Sebagai gambaran, kesejahteraan bagi para pengajar, pada zaman Khalifah Umar bin Khaththab, misalnya, guru digaji hingga 15 dinar/bulan (1 dinar setara dengan 4,25 gram emas). Jika mengacu pada harga emas per 16 Januari 2025, 1 gram emas seharga Rp1.424.000, maka gaji guru Rp 90.780.000 per bulan.
Untuk menjamin tersalurkannya gaji pendidik, islam memiliki konsep sendiri dalam mengelola keuangan, yakni melalui baitulmal. Pemasukan baitulmal berasal dari jizyah, fai, kharaj, ganimah, dan pengelolaan seluruh SDA. Semua pemasukan tersebut akan dikelola oleh negara untuk mengurusi kebutuhan pokok rakyatnya, termasuk gaji para pendidiknya.

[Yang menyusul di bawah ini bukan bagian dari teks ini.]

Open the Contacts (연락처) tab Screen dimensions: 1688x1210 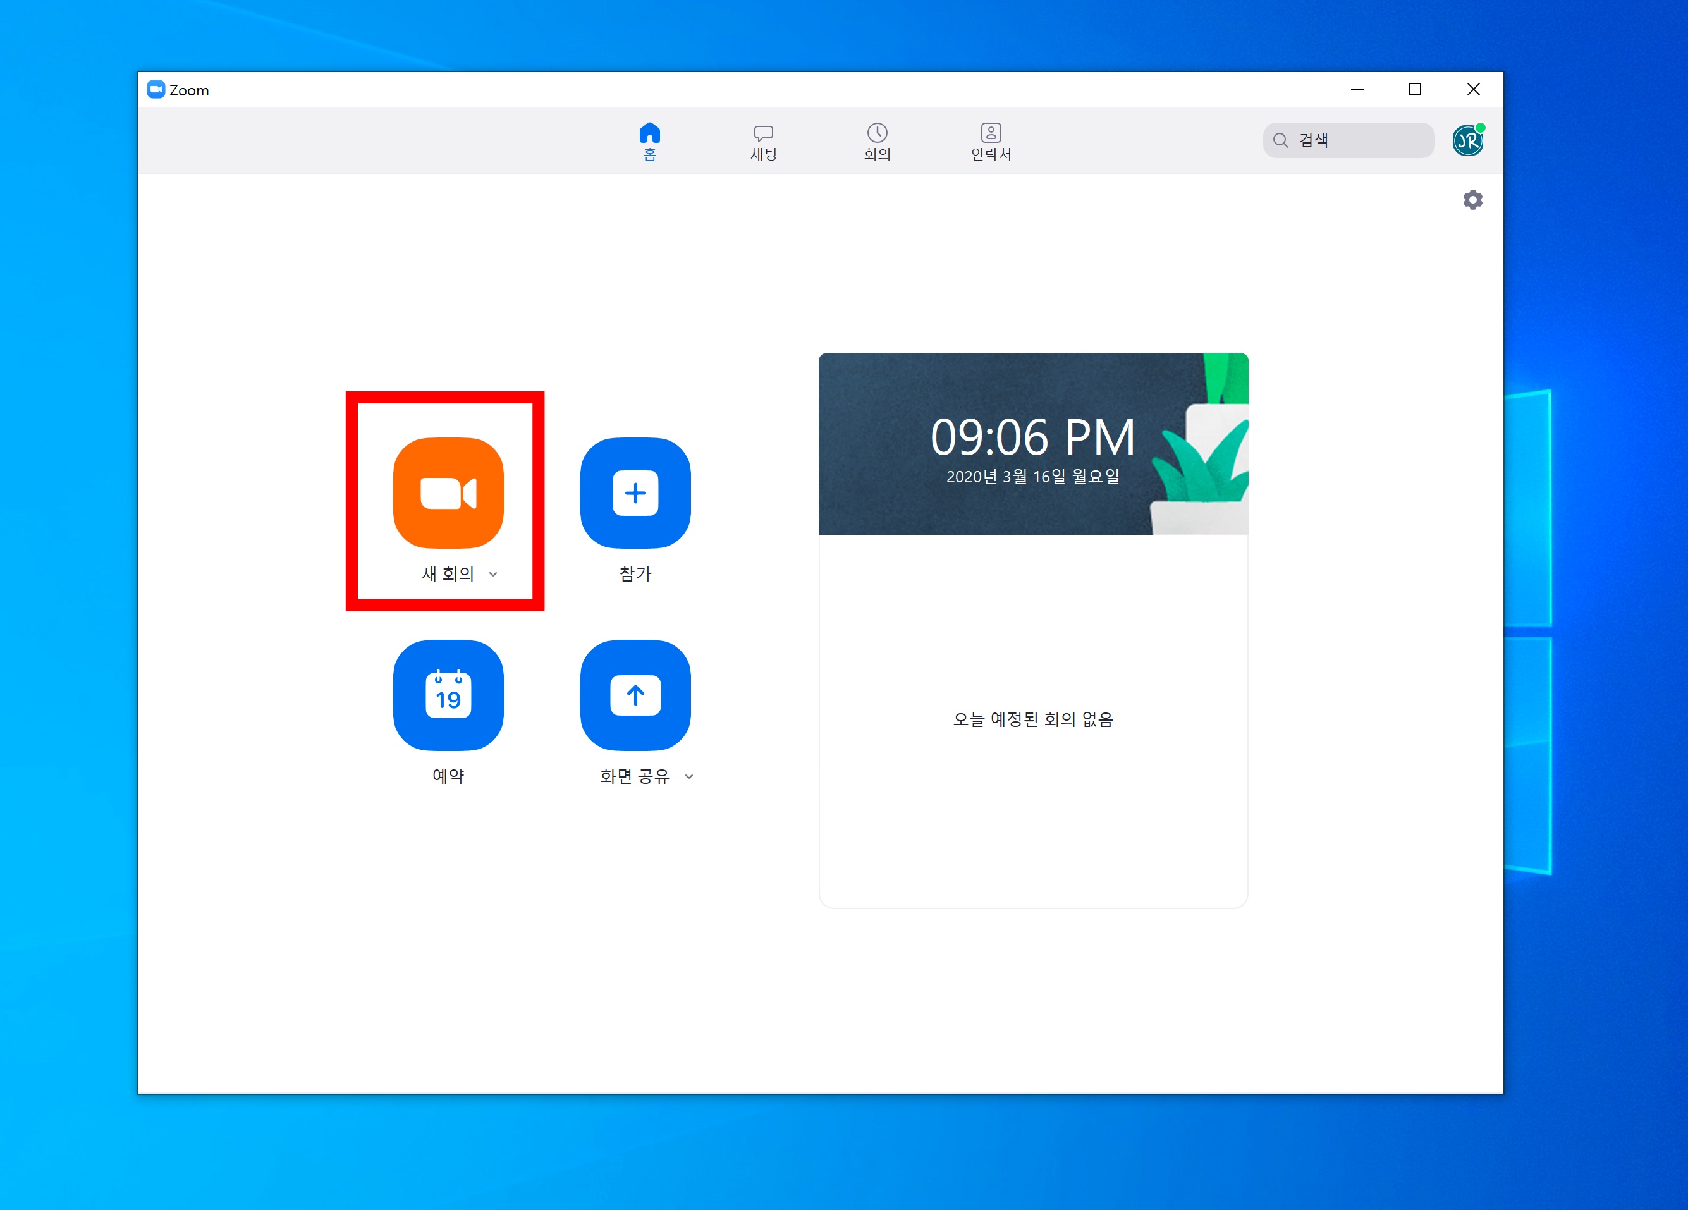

Dengan gaji yang cukup besar tersebut, dosen tidak akan terbebani dengan masalah memenuhi kebutuhannya. Sehingga dosen pada masa itu terfokuskan untuk menjalankan tugasnya sebagai pendidik dan pencetak generasi yang berkepribadian Islam, yaitu memiliki pola pikir dan sikap Islam. Sehingga, ketika sudah lulus, mereka akan mempraktikkan ilmunya. Bukan sekadar cari uang, melainkan agar ilmunya bermanfaat di tengah masyarakat. Islam memberikan solusi atas semua problematika yang ada. Dengan diterapkannya syariat Islam yang dapat menjamin kesejahteraan rakyatnya.